Sorry if I misspoke about history. My family comes from a small farm community in the mid-west, my whole life I heard nothing but stories from my grandparents and their friends of 'this drifter' and 'that hobo', who took them in, what they were like, and a story in the town usually followed by updates of how that person did after the depression. There were a few 'ungrateful vagrants' as my Grandmother would call them but the town had a special way of dealing with them, which they never told the grand-child, which had the odd effect of making them rare in town.
As for the .corp attitude at the time, I don't count 'corporations' as people. We're rapidly headed back towards those kinds of work condition. I hear about modern versions (worked 90, paid for 40 and told to go to hell when brought up to H.R.) all the time and lived one myself.

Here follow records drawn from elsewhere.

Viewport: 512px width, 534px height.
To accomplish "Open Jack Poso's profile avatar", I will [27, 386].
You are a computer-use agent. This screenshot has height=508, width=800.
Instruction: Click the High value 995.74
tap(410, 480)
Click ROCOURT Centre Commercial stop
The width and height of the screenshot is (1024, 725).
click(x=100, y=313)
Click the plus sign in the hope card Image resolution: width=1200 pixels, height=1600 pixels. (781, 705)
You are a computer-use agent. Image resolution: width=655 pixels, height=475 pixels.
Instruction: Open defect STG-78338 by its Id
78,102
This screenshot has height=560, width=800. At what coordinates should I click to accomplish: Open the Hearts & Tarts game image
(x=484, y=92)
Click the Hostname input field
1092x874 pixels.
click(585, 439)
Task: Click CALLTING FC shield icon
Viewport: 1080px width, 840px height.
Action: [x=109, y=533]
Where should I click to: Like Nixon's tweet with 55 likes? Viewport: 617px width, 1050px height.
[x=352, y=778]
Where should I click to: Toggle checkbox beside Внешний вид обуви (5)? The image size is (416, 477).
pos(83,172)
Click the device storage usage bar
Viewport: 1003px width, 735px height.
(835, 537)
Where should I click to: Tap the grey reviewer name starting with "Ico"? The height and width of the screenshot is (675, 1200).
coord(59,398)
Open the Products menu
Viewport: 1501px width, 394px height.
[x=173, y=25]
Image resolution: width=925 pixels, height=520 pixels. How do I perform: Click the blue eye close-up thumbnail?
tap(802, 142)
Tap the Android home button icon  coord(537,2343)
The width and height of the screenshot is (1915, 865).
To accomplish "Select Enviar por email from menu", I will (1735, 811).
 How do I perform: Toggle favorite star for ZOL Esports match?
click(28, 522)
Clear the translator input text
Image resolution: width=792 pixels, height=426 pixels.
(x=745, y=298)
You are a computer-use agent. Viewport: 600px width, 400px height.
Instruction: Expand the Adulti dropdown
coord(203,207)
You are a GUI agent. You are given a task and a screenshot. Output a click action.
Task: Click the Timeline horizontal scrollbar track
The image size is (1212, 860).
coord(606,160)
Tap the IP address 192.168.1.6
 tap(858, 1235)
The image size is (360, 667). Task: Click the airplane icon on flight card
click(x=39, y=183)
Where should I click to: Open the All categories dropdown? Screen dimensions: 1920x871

The people who practiced those labor practices were either incredibly greedy business owners or worse manager enacting corporates instructions. Either way both types of individual should be taken out back and beaten with reeds, but they've always existed. Martha Stewart was running sweat shops during economically 'good' times, people are who they are the situation usually just amplifies some more than others. I believe location had a lot to do with it, urban areas always have more strife during economically difficult times than farm areas. Reason, farm areas generally know how to get food.
Somewhere I posted about returning to farm life, but I can't remember the tread. If one truly knows how to feed them-self, charity becomes easy. If the only means of food is fiat provided by the government, the worse comes out. My grandfather used to tell me, "All you ever really need in life is some black soil, that red shit won't do, a reliable shotgun, and a few seeds and you'll live a good life."
It took a few years, but I figured out what he meant, and can't wait to get back to black soil and a few seeds. The concrete farm isn't for me.